I covered the bulk of what needs to be covered about this two years after my surgery, but at 5 years something new happens, so I wanted to mark this spot with a few words.
As I was at two years out, today I’m struggling (read: failing) to find a working strategy for fixing my weight and my fitness level, my creative output, my personal and professional goals. I’m astonished, though at this point I shouldn’t be, at how little difference even huge events in life – a diagnosis of cancer, the passing of loved ones, the curing(ish) of mental illness, and even a proposal of marriage – make in determining how easily one can overcome one’s weaknesses. I’m pessimistically optimistic about the chances of someday overcoming the patterns of a lifetime, which is to say I think that it’s very possible, and that I probably won’t be the person who forges possibility into reality.
I’ve thought a lot, in the years since the last post, about the difference between an excuse and a reason. Some people toss out the word excuse when someone fails to fix the things that are wrong in their lives.

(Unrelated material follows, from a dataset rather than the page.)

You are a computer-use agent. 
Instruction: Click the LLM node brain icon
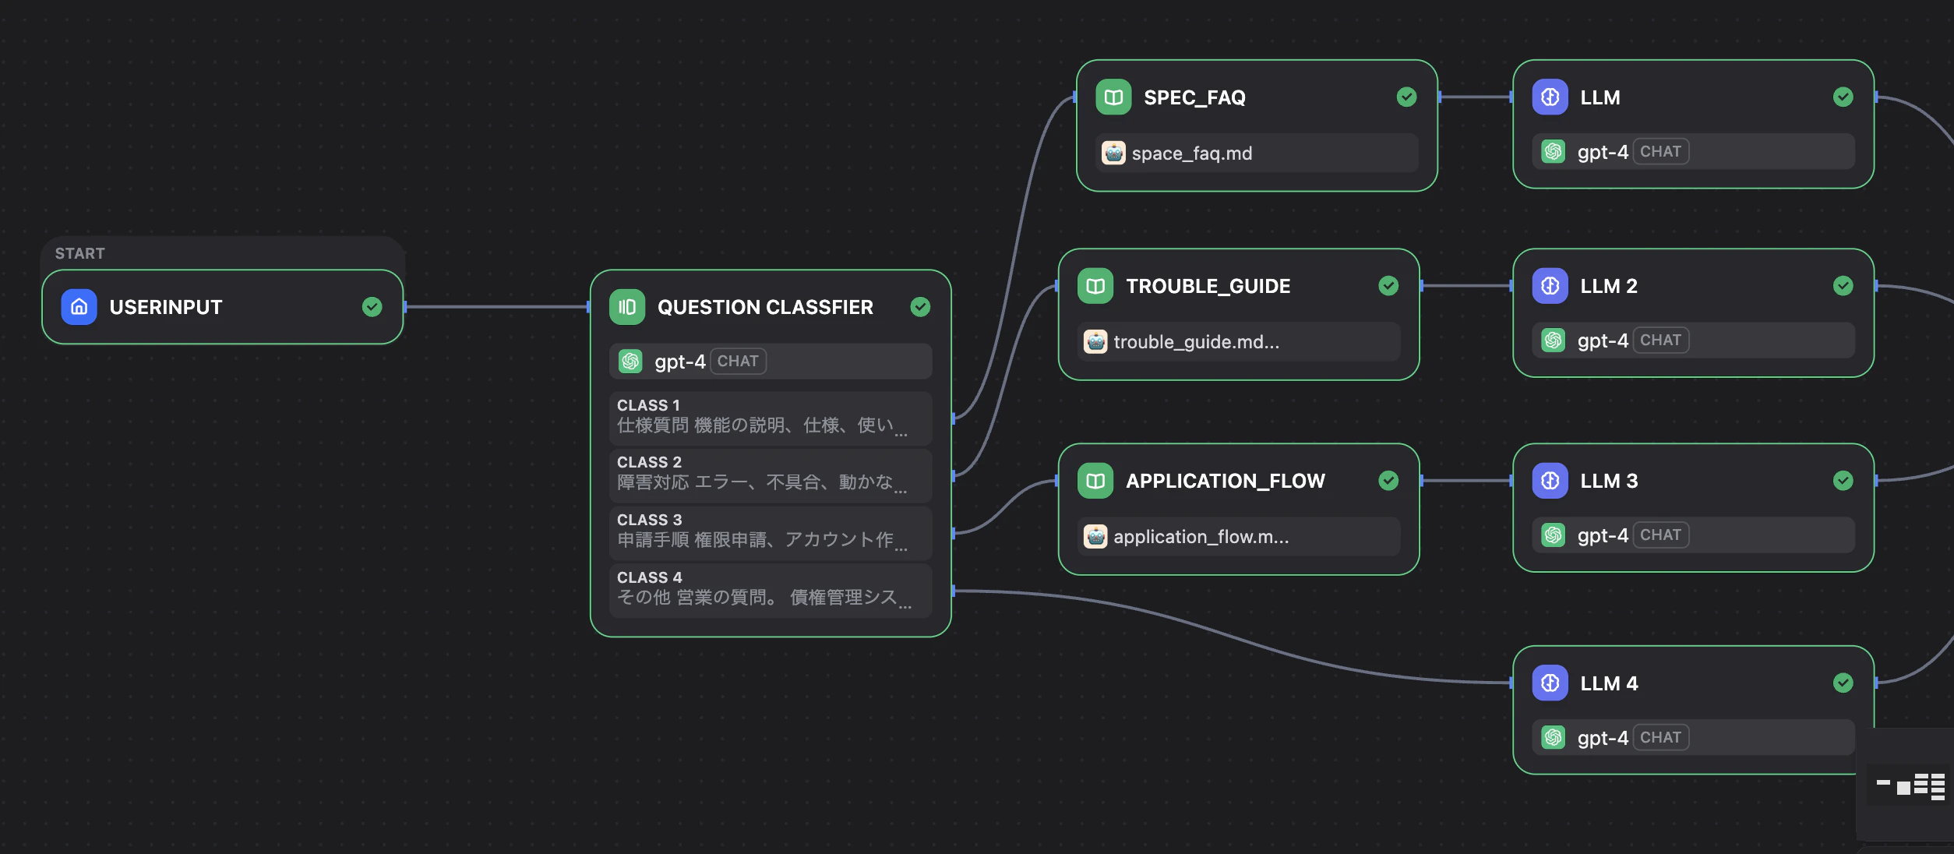pos(1550,97)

To the person on the receiving end – to me – this is a dismissal of the particular struggles that a specific person faces. It elides all of the specific challenges, the details, of scheduling a day or week or month or a life so that one has time for life, love, profession, hobbies and the inexhaustible supply of curveballs thrown by the world at large.
To the person on the accusing end, this is some form of responsibilitarianism, tough love, maybe even that least coherent (in my view, at least) of political stripes, libertarianism; the accusation is meant to strike a blow for “reality” and personal accountability.
Neither person is wrong in that exchange, any more than socialism and capitalism are wrong in their ideal forms. Reason and excuse are indistinguishable except as refracted through experience. The reasons I have for my failure are the excuses I provide to those who’d judge my failures wanting.
At five years out, I’m now part of the statistic. I’ve made it. 13% of those in my situation didn’t. And if I didn’t get lucky the first time around, my odds would have been worse, and there’s a strong chance I’d be on the other side of that number. It’s a sobering thing to reflect on.
No matter what your reasons, no matter whether they’re excuses or not, reflecting is one of those things that might actually make a difference. On reflection, I’ve underutilized it. I don’t know that I’ll do better about that, but five years out I’m seeing good reasons to do more of it.